Ray Forms College Dorm Cult
While he wasn’t shocked that Ray manipulated a group of young adults into submission, he was taken aback by his ex-best man’s brazen ease in forming a cult on the Sarah Lawrence campus, Kerik says. “What surprised me is that the school did nothing,” Kerik says. “I am not sure how he was allowed to stay in a dormitory when they apparently knew he was there.”
Patricia Goldman and Patricia Pasquale, spokespersons for Sarah Lawrence College, did not respond to A&E True Crime requests for comment.
Per the 2019 New York magazine exposé and witness testimony at his trial, Ray’s daughter Talia Ray and her roommates allowed her dad to stay in their dorm during her sophomore year following his release from prison in September 2010. During his stay at the Sarah Lawrence property, Ray became the students’ self-help guru and confidante, convincing them that he had the knowledge to help them become better versions of themselves. Gradually, his younger roommates began to believe his non-medical advice about their mental health.
Yet Sarah Lawrence College officials told New York that the school “had no record that Larry Ray lived on campus at any time.”

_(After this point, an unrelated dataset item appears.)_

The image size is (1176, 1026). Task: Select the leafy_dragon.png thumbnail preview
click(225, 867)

When the new school year began in 2011, Ray and his followers had moved off campus into a Manhattan apartment, where he ramped up the psychological and physical abuse that his victims would endure for the next eight years.
Victim Santos Rosario testified that Ray had convinced him that he was trying to hurt his newfound mentor, including trying to poison him, just as Drury had come to believe, according to New York.

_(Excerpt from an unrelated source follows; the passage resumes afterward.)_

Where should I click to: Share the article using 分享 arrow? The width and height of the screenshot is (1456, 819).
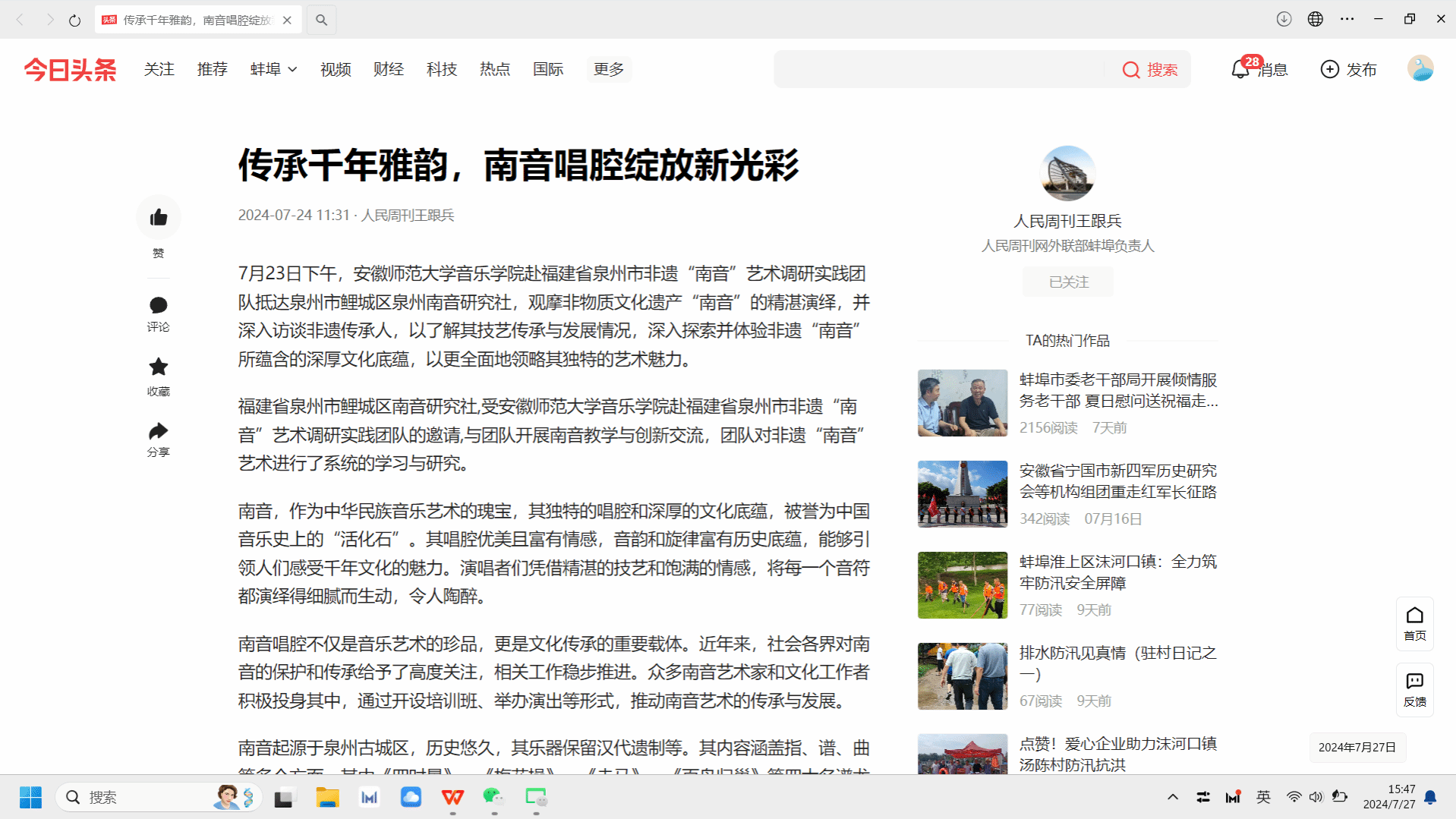[x=158, y=432]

On the stand, Rosario described various incidents in which Ray tortured him, including making him slap himself in the face repeatedly, forcing him to have sex with female Ray Family members and an ordering him to wear a diaper, the New York Daily News reported.

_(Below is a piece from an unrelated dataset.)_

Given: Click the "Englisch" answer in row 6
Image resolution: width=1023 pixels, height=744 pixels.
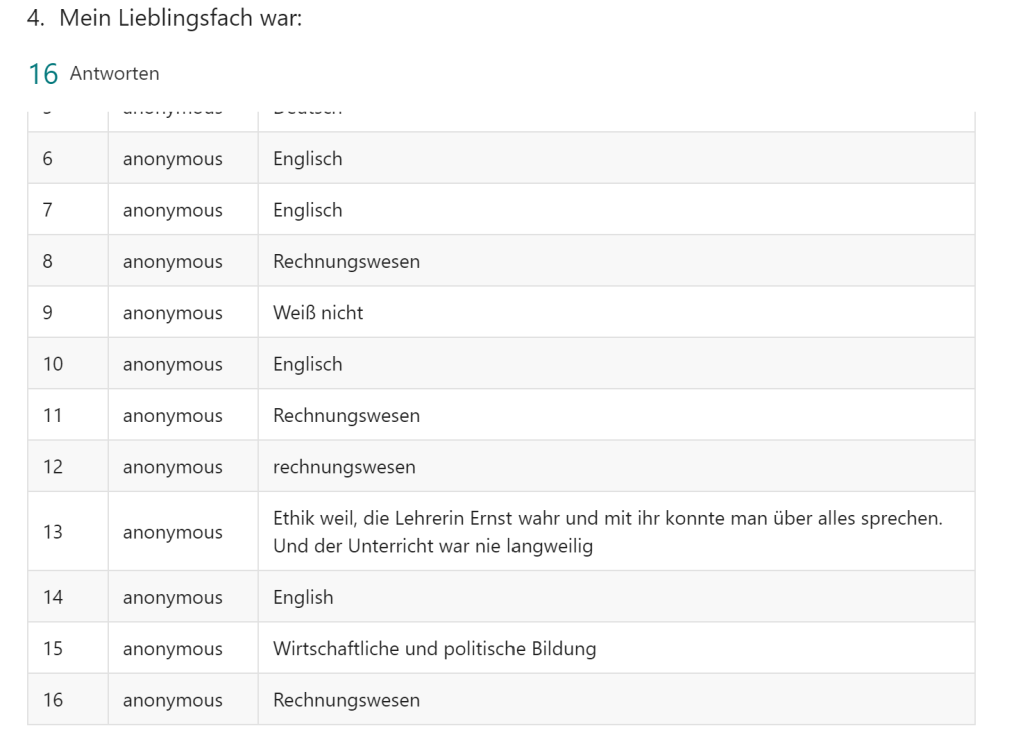Looking at the screenshot, I should 307,159.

Failing to Protect Students
When it comes to recruiting new followers, cults typically target university and college campuses, Ross says. “Students living on campus are usually away from home, often for the first time, in a place where they don’t know many people,” Ross explains. “This makes them more vulnerable.”
Ross has spoken with family members of the Ray Family cult who are having a difficult time understanding why Sarah Lawrence didn’t step in when it was apparent Ray had become a full-time unauthorized dorm resident, Ross says. “They were shocked at his ability to operate on that campus,” Ross says. “He was able to recruit with impunity at Sarah Lawrence College.”
Sarah Lawrence should face accountability for not taking steps to protect the students who fell under Ray’s influence, says Steven Hassan, a mental health counselor specializing in destructive cults.
“That would force Sarah Lawrence and other schools to realize we have a lot of bad actors on campuses,” Hassan says. “Colleges used to have programs for students to protect themselves from mind-control organizations and destructive cults in the 1980s and 1990s. They stopped doing it.”
Hassan says court testimony from Ray’s trial showed that he had free reign to target and corral his victims during the time he lived in his daughter’s dorm.
“Ray got past a lot of people at the college,” Hassan says. “There is no orientation about reporting any behavior in which people on campus are being exploited or abused.”